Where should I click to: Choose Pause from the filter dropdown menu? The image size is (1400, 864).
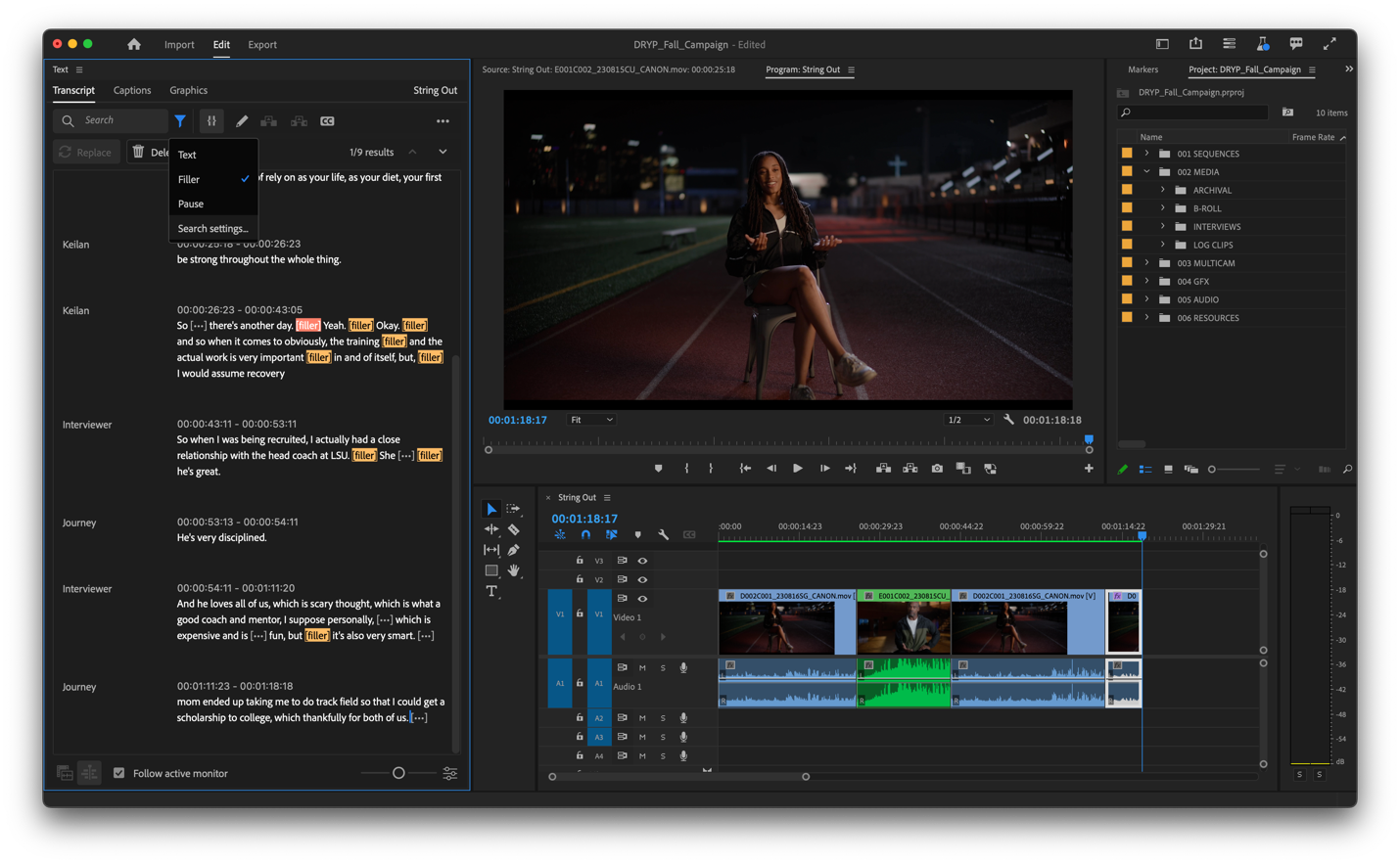192,203
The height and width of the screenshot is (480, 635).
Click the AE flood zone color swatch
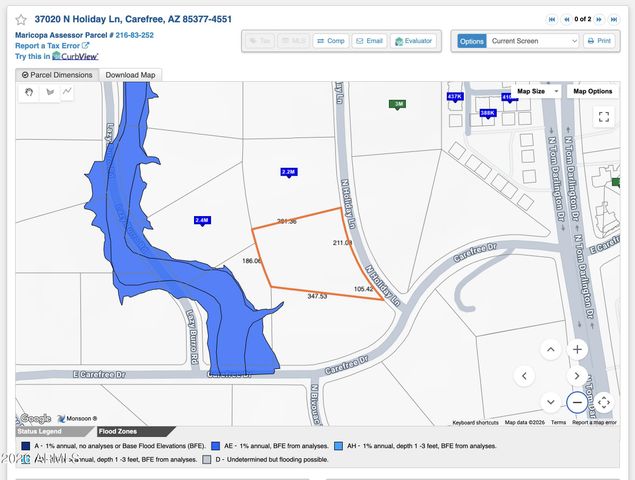tap(217, 446)
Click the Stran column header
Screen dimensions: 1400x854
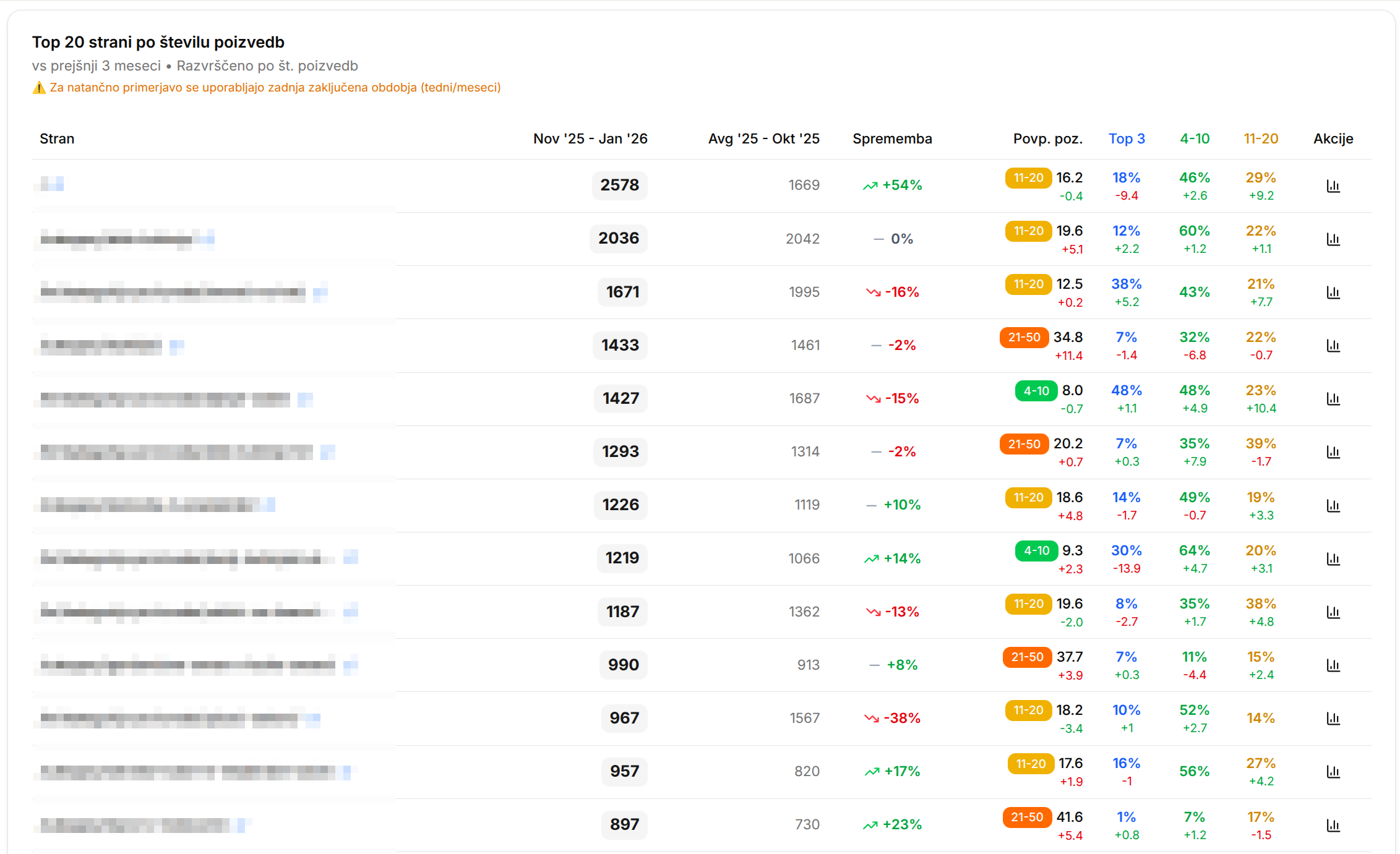point(57,139)
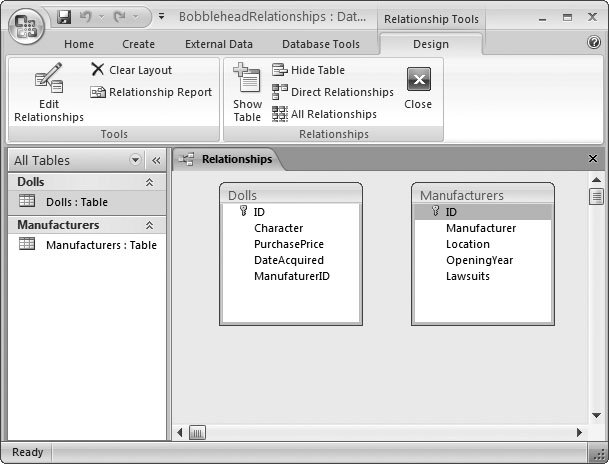609x464 pixels.
Task: Click the horizontal scrollbar thumb
Action: point(197,432)
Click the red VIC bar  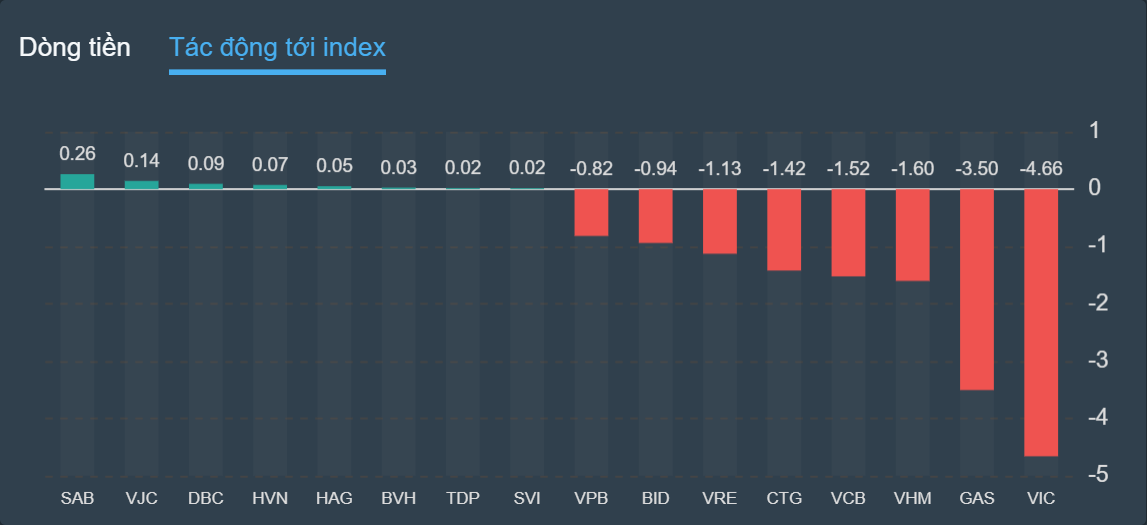(x=1041, y=322)
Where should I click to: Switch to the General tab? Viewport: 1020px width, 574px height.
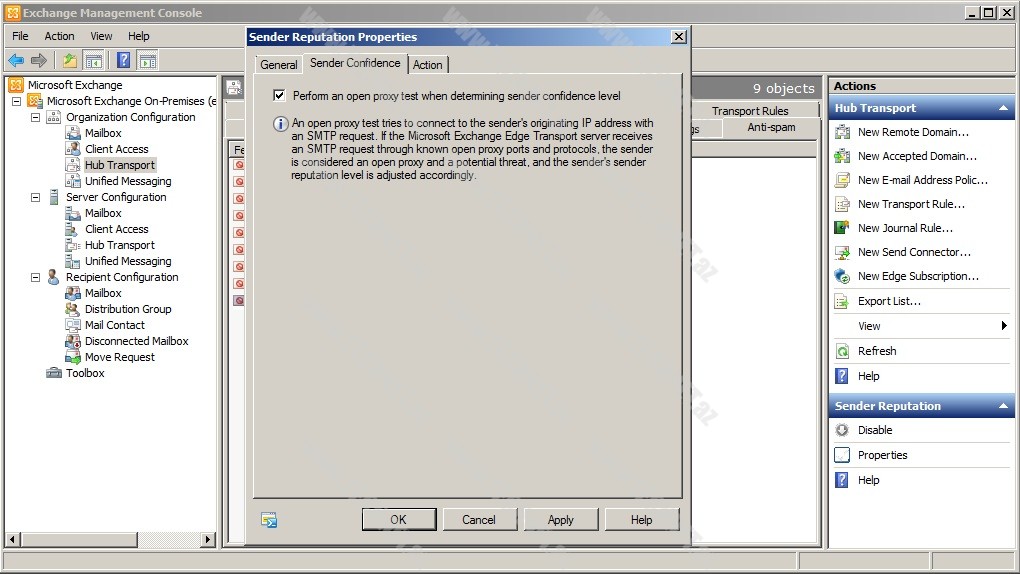(x=278, y=65)
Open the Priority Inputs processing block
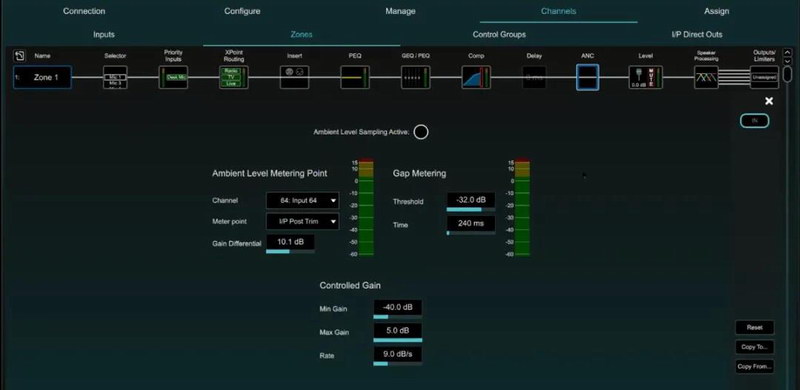The image size is (800, 390). (173, 77)
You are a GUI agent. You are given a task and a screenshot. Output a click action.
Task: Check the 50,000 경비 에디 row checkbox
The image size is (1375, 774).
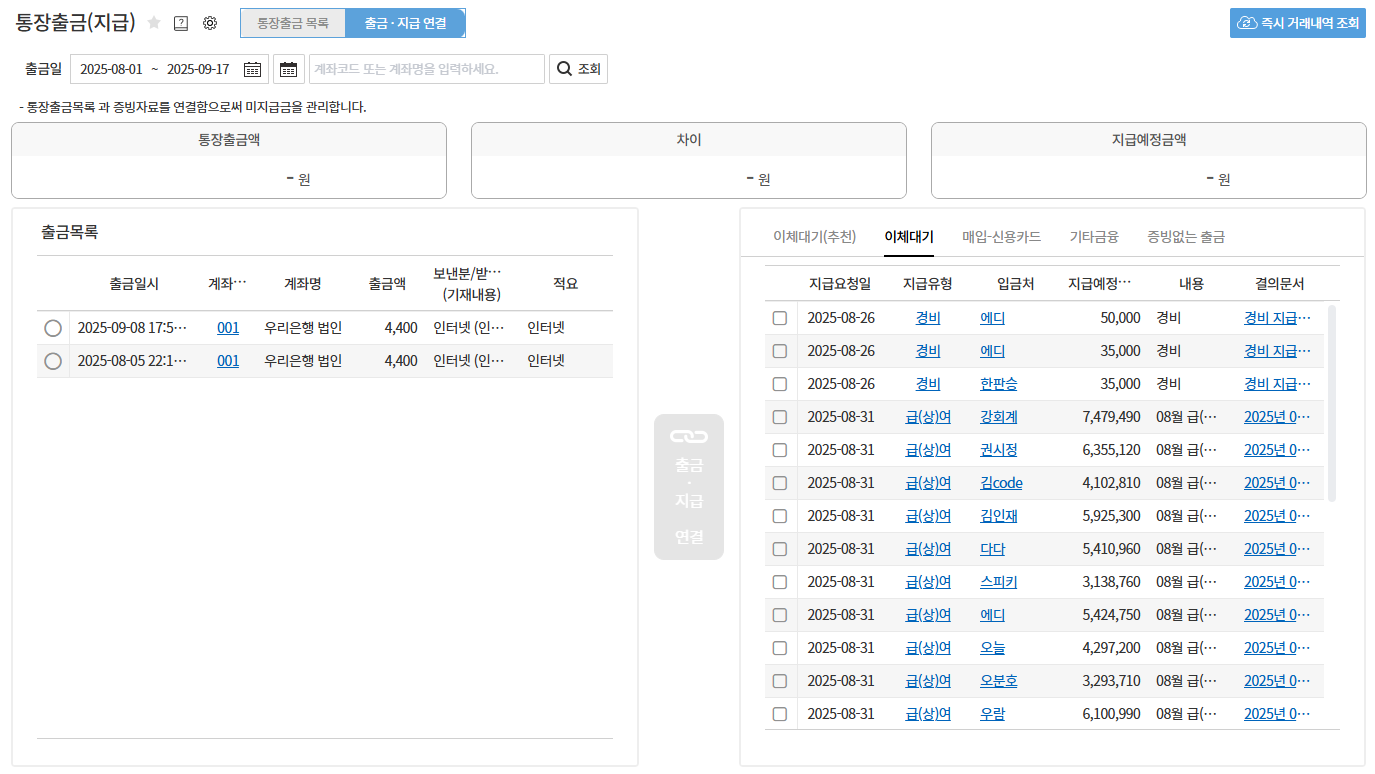coord(780,318)
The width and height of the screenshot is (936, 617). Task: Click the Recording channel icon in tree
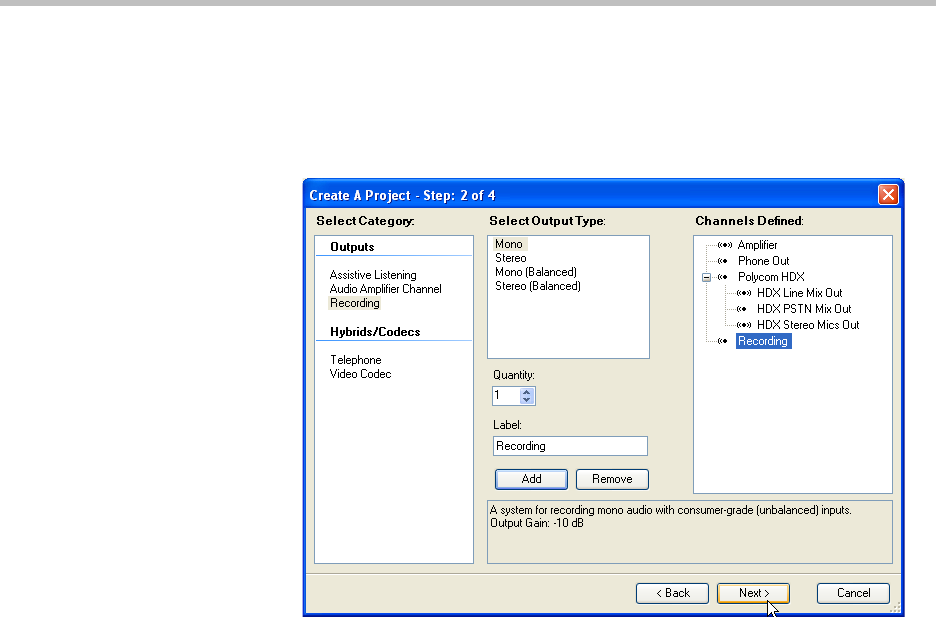coord(723,341)
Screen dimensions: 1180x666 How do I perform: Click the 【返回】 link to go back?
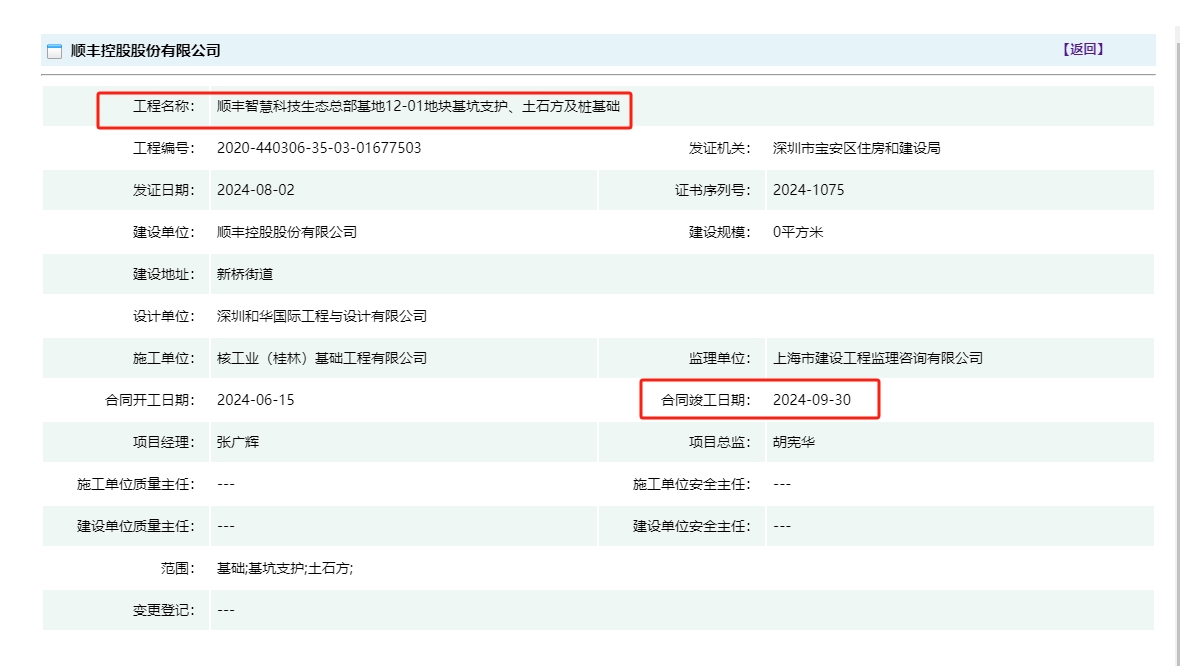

################

▶ Your instructions
Output exactly the lines from the first line of the records through the line containing "Click the Stran column header". Leave out every picture.

▶ Reply to the exercise
Where should I click to: Choose Pause from the filter dropdown menu? The image size is (1400, 864).
192,203
The height and width of the screenshot is (480, 635).
Click the AE flood zone color swatch
tap(217, 446)
Click the Stran column header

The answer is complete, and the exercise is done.